When the perpetrators of the attacks in both Paris and San Bernardino, California, were determined to be Muslim, the issue of how to handle Islamic extremist terrorists morphed into something else entirely: The rhetoric went from tactical to straight-up Islamophobic.
Some of the strongest words came from Republican presidential candidates.
1. In November, former governor of Arkansas Mike Huckabee, who withdrew from the presidential race on Tuesday, told Fox News his opinion on welcoming Syrian refugees into the United States:
It's time to wake up and smell the falafel. We are importing terrorism.
2. Wisconsin Gov. Scott Walker, also a campaign drop-out, acknowledged at an August campaign event that not all Muslims are terrorists.
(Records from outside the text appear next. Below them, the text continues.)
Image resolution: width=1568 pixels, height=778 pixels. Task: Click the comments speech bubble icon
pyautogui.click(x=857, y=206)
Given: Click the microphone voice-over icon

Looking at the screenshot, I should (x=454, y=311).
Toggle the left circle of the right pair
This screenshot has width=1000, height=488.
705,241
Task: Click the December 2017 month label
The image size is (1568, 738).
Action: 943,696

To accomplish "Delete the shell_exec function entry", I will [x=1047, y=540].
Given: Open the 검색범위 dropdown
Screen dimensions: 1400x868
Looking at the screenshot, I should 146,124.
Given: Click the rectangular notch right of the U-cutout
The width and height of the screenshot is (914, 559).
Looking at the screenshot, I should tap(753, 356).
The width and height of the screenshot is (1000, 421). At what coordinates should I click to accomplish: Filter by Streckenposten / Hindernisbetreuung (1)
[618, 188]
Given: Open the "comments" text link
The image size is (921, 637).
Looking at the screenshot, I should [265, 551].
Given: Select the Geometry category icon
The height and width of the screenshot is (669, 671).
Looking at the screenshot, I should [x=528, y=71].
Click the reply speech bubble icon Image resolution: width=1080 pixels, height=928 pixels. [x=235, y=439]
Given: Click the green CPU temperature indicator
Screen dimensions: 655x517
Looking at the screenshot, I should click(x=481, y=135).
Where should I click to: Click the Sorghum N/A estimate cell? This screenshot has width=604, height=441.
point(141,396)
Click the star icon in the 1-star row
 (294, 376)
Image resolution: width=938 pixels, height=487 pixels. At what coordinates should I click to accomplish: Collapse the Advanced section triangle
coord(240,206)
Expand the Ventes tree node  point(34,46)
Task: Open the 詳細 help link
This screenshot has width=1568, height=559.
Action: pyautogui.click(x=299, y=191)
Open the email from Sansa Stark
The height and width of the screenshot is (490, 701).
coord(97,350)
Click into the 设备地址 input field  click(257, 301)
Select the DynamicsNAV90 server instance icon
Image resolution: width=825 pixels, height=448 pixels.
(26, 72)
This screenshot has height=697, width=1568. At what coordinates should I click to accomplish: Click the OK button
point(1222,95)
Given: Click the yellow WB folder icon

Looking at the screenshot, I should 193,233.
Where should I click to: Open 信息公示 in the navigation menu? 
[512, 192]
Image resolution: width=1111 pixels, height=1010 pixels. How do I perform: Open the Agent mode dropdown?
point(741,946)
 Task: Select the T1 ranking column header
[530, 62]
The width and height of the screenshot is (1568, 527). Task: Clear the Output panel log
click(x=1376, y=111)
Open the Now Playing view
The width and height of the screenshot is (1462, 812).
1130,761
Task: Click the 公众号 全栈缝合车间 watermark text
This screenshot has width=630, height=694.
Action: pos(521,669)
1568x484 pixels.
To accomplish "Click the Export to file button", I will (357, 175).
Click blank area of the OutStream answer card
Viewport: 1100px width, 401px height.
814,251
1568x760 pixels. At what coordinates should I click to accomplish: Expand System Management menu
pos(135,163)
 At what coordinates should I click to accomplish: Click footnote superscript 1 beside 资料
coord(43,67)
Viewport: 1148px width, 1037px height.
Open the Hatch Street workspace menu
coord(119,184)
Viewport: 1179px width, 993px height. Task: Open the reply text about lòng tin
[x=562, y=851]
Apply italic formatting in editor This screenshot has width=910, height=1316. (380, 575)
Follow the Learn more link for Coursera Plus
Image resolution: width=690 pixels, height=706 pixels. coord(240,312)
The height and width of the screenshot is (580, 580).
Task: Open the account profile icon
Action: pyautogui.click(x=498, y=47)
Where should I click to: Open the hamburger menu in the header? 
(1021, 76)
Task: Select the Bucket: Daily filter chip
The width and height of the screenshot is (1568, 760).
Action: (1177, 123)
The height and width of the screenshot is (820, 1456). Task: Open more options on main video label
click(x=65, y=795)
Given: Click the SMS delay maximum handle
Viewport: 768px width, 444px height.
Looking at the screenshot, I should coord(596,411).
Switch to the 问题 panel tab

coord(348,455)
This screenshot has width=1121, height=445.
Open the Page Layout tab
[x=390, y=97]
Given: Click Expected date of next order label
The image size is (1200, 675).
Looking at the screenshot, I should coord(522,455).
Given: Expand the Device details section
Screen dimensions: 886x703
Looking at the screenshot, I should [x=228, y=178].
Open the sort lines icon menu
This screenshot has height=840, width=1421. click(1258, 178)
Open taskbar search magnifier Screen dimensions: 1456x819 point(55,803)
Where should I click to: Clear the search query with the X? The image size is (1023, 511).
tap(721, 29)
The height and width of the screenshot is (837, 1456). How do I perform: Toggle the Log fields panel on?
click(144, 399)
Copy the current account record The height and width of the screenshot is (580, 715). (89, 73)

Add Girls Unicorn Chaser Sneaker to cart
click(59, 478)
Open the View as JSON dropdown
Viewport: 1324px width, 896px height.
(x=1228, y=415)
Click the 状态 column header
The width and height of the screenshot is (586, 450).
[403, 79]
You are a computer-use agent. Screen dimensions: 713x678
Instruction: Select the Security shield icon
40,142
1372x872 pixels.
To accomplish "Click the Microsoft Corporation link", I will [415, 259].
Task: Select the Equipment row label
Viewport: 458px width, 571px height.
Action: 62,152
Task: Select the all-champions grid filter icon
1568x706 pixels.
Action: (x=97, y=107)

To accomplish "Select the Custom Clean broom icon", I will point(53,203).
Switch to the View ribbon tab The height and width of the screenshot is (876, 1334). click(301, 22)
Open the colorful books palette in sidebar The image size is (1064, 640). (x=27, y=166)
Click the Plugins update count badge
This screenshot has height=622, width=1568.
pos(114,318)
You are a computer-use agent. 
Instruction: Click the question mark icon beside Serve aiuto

But his headcount of those Muslims he deemed "reasonable and moderate" was, let's say, lowballing it:
It's a war against Christians, against Jews — it's a war against even the handful of reasonable and moderate followers of Islam who don't share the radical beliefs that these radical Islamic terrorists have.
3. On MSNBC's Meet the Press, GOP candidate Ben Carson told reporter Chuck Todd that he doesn't believe a Muslim would be fit for the Oval Office:
I would not advocate that we put a Muslim in charge of this nation. I absolutely would not agree with that.
4. In January 2015, former governor of Louisiana Bobby Jindal, also a former 2016 candidate, threatened the possibility of "no-go zones" for Muslims — who Jindal said want to "conquer" the U.S. — just as there are for non-Muslims in Europe.
If they want to come here and they want to set up their own culture and values that's not immigration, that's really invasion if you're honest about it.
5. In an interview with ABC, Florida Sen. Marco Rubio acknowledged that not all Muslims are radical jihadists, but went on to address Hillary Clinton's choice not to use the words "radical Islam" with a surprising comparison.
That would be like saying we weren't at war with the Nazis, because we were afraid to offend some Germans who may have been members of the Nazi Party, but weren't violent themselves.
6. And the grand finale: In December, Donald Trump called for the "total and complete shutdown" of Muslims entering the U.S., a system for tracking American Muslims and, in an effort to preemptively shut down critics, a moratorium on "political correctness."
I think there can be profiling. ... You have people that have to be tracked. If they're Muslims, they're Muslims.
White House spokesperson Jen Psaki told the Washington Post, "We discussed [a mosque visit] as an option of something powerful the president could do to speak directly to Muslim Americans," adding that the rhetoric "has really impacted him on a personal level in terms of how damaging he feels it is to this entire community."
Perhaps now that message will spread.